» **作業内容**
1. 無期転換の記事の本文から、年を含む日付表現を現れる順にすべて書き出してください。
2. 無期転換の記事の会話を、服部社長の最後の発言の後から書き継いでください。

» **記事**
= = = = = = =

【無期転換】(2)無期転換は従業員からの申出により行います

 前回、服部印刷で平成25年に施行された改正労働契約法の説明を大熊は行った。今回もその続きとして無期転換の対応について話を始めた。
前回の記事はこちら
2016年8月22日「【無期転換】(1)雇止めという選択肢」
https://roumu.com/archives/65750057.html


大熊社労士:
 さて、今日は無期転換の対応の続きをお話しましょう。
福島照美福島さん:
 大熊先生が前回、帰られてから、早速、有期雇用者のリストを作成したのですが、平成25年4月1日以前から働いていただいているパートさんが多く、平成30年4月から無期転換の対象となる人がほとんどでした。
服部社長:
 やっぱりそうだったね。多少の人員補充で新しいパートさんもいるけれども、他は安定して働いてもらっているからね。

= = = = = = =

[対象座標に関するエントリ]
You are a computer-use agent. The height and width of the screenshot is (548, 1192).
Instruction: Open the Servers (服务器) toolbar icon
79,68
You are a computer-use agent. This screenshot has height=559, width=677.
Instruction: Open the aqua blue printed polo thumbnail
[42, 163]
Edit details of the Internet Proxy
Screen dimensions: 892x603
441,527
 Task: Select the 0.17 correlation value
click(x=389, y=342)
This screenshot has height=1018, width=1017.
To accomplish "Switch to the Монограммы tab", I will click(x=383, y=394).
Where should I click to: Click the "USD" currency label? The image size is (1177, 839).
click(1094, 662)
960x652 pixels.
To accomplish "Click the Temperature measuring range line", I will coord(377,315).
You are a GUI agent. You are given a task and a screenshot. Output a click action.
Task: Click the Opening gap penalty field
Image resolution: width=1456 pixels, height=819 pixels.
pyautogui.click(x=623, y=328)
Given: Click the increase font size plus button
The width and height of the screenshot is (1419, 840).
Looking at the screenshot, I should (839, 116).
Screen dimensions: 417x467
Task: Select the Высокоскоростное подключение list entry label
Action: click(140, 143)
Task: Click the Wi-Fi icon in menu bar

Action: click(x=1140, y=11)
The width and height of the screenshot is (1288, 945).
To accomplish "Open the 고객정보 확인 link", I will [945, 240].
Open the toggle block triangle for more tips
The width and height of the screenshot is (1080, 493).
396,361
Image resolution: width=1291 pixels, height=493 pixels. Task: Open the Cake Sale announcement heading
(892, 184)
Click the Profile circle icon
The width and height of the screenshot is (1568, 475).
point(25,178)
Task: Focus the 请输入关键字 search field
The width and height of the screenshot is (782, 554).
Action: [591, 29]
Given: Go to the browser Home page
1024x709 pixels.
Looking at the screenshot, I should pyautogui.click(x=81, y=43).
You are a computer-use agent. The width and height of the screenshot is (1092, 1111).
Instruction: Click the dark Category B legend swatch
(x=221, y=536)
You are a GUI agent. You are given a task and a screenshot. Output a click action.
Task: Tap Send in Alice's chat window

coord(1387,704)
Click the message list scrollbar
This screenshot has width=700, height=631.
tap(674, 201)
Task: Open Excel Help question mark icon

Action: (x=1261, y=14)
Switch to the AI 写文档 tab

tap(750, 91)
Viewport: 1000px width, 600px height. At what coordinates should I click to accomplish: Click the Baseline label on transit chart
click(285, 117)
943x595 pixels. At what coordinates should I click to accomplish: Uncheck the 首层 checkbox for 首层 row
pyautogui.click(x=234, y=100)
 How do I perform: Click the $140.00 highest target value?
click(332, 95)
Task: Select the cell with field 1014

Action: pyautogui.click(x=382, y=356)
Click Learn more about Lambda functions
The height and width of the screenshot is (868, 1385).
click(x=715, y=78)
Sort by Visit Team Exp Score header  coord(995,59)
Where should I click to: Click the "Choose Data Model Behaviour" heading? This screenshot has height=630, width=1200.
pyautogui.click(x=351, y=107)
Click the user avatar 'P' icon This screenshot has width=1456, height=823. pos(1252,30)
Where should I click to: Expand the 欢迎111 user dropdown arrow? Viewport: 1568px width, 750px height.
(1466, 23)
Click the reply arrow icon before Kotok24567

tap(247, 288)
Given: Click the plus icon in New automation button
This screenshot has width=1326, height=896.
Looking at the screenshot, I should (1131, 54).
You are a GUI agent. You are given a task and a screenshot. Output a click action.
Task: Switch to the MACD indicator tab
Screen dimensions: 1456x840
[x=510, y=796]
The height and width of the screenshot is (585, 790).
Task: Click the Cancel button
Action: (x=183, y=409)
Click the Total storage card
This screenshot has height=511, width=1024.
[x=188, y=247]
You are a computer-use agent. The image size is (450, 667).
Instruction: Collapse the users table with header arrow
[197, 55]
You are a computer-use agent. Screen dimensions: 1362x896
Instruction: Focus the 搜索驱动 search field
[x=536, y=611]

= = = = = = =

» **解答**
1.
平成25年
2016年8月22日
平成25年4月1日
平成30年4月

2.
宮田部長:
 福島さんが頑張ってくれたから、私も早速、各部の部長に確認を取ったのだけれども、内心はずっと働いてもらいたいって思っていたパートさんがほとんどでしたよ。
服部社長:
 そう考えると前回のような問題のあるパートさんを除き、当社は無期転換を推奨していきたいものだね。
大熊社労士:
 そうですね。無期雇用になることで、働いている人は安心感を抱くでしょうし、会社としても長く勤めてもらえる期待が高まるはずです。
福島さん:
 そして、部長たちは契約更新の面談の手間もなくなり、私も雇用契約書の作成の手間がなくなる!(笑)
大熊社労士:
 確かにそうですね。近年は有期雇用となると、雇止めのこともきちんと考えながら、契約更新をしていかなければならないので、事務手続きの負担も大きくなっています。それが少しでも減るのはある意味、うれしいことなのかも知れませんね。
服部社長服部社長:
 ところで大熊さん、私の認識だと、無期雇用に転換できる権利は、特に申出がなくても発生すると認識していたのですが、間違いありませんか?
大熊社労士:
 はい、有期雇用が反復更新され通算5年を超えた場合に、自動的に権利が発生します。ただ、その権利を行使するかどうかは、また別の話になります。つまり、権利は発生しても権利を行使するかは別物ということです。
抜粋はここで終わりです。